### TASK ITEM
Skip all pictures; return exactly the lines from the one containing "Open the emoji reactions button" through the end of the data.

##########

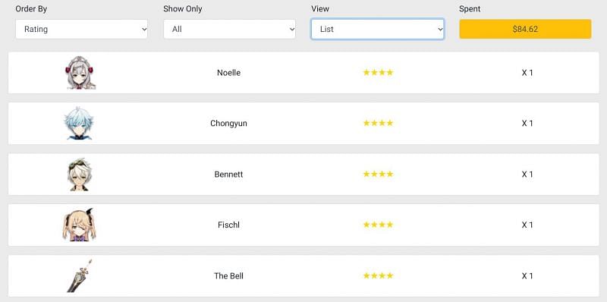Select the Noelle list row
This screenshot has height=302, width=607.
[x=304, y=73]
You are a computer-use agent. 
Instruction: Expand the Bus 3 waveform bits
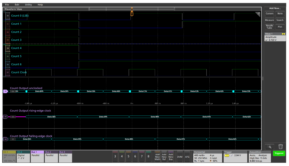pos(13,139)
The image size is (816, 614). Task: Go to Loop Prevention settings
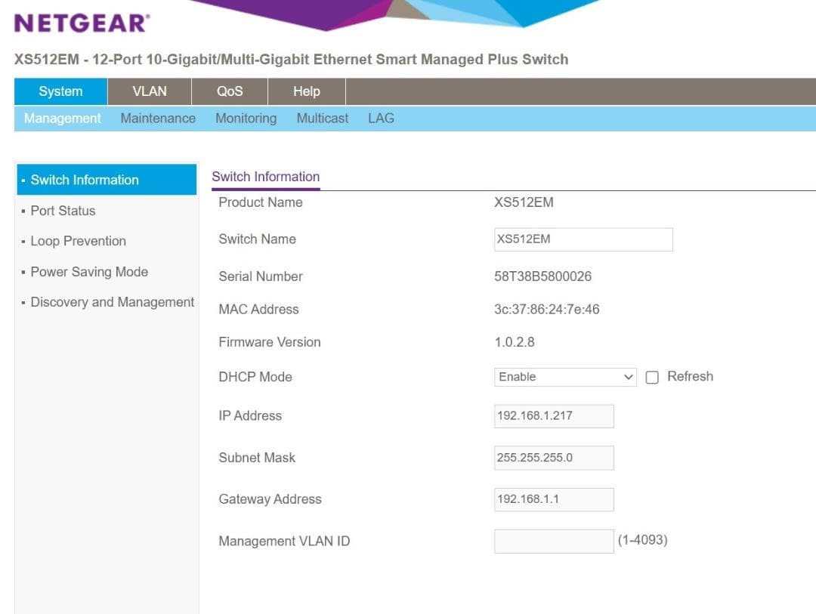coord(78,241)
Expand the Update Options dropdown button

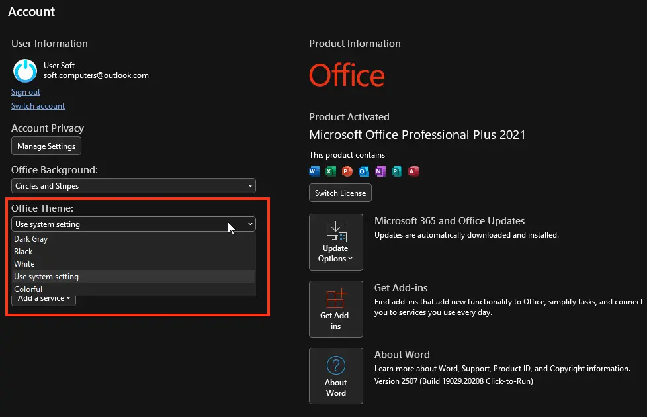tap(335, 242)
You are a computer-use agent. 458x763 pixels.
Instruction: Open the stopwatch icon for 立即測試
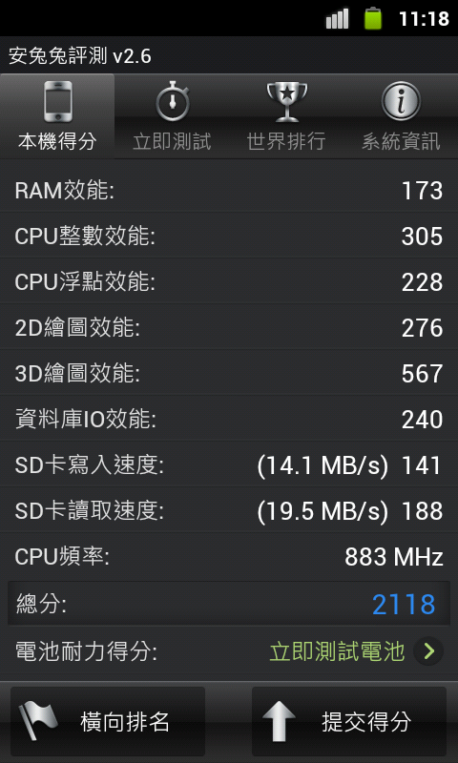173,101
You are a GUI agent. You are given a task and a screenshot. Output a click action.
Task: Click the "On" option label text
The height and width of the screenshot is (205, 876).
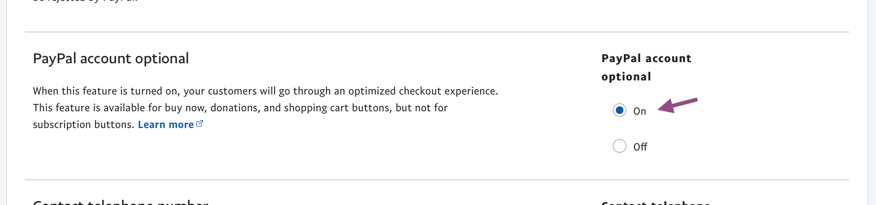(x=639, y=111)
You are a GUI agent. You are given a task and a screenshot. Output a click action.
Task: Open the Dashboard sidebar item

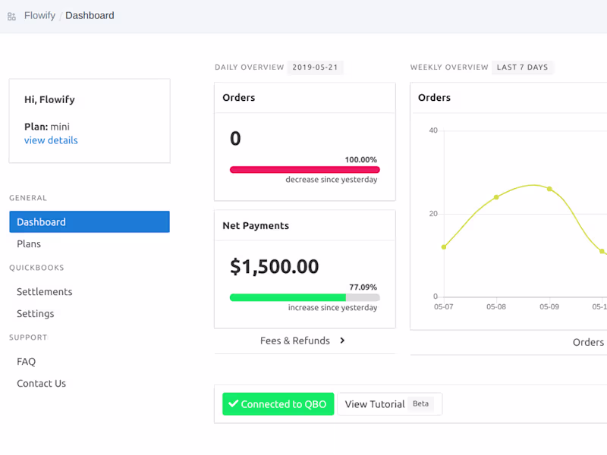(90, 222)
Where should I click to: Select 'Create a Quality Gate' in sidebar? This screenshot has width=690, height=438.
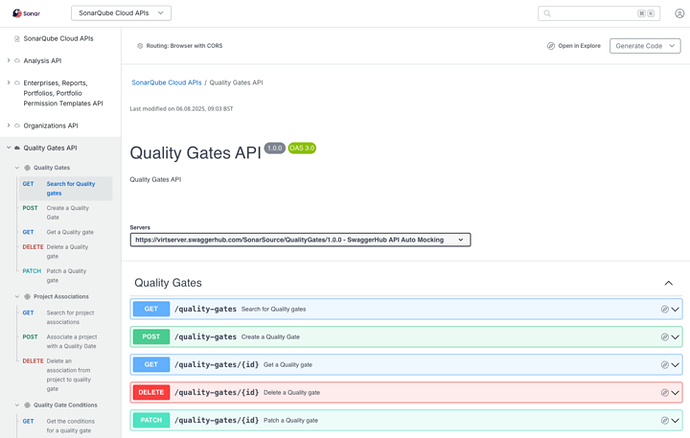68,212
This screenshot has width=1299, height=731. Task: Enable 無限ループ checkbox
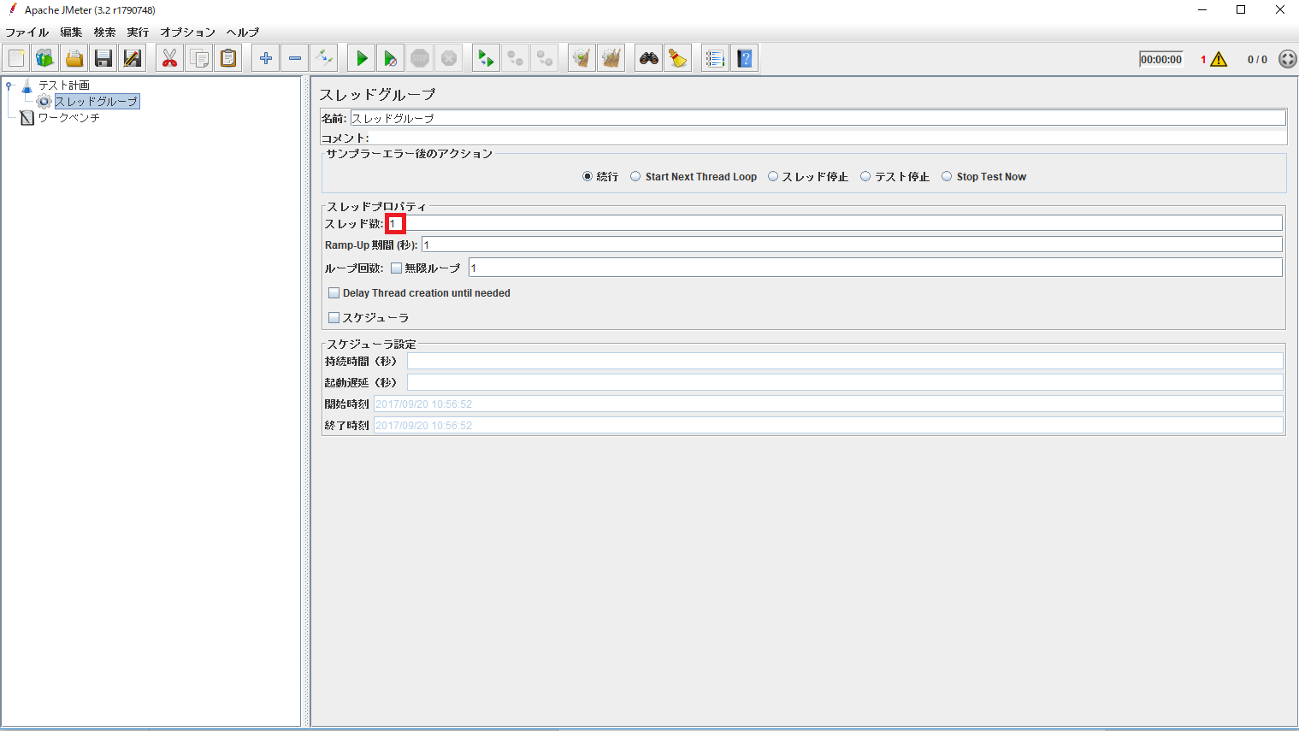[x=396, y=267]

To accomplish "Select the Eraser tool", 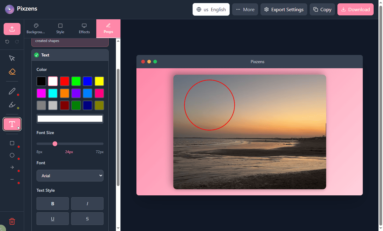I will click(x=12, y=72).

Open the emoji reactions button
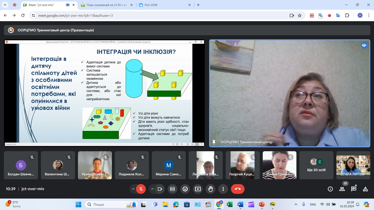(185, 189)
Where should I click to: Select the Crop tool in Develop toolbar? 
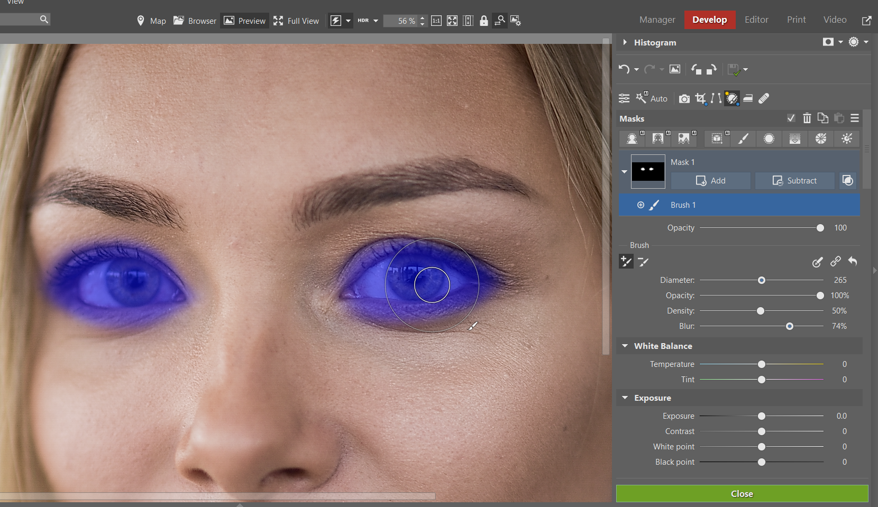coord(700,98)
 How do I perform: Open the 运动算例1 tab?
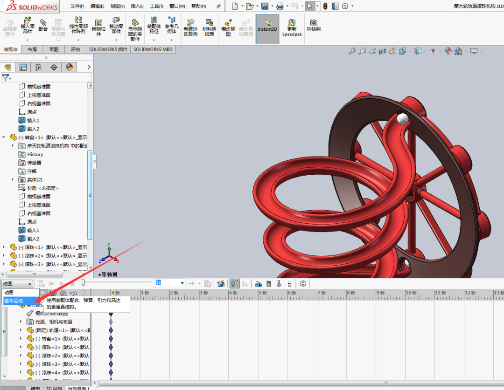(x=78, y=388)
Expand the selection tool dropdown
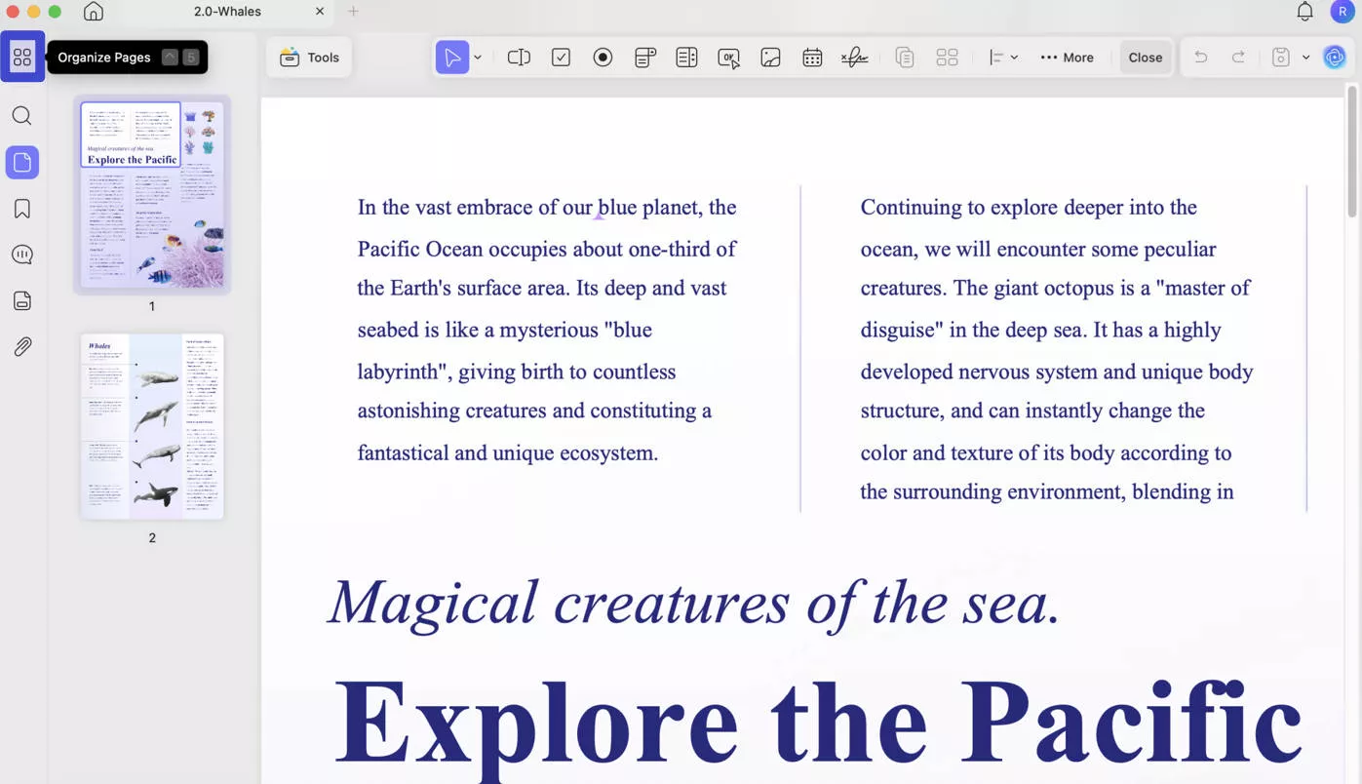 click(x=477, y=57)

##########

### SOLUTION TO THIS EXERCISE
Open the emoji reactions button
(185, 189)
Where should I click to: Select the Crop tool in Develop toolbar? 
coord(700,98)
 How do I perform: Open the 运动算例1 tab?
(x=78, y=388)
Expand the selection tool dropdown
 click(x=477, y=57)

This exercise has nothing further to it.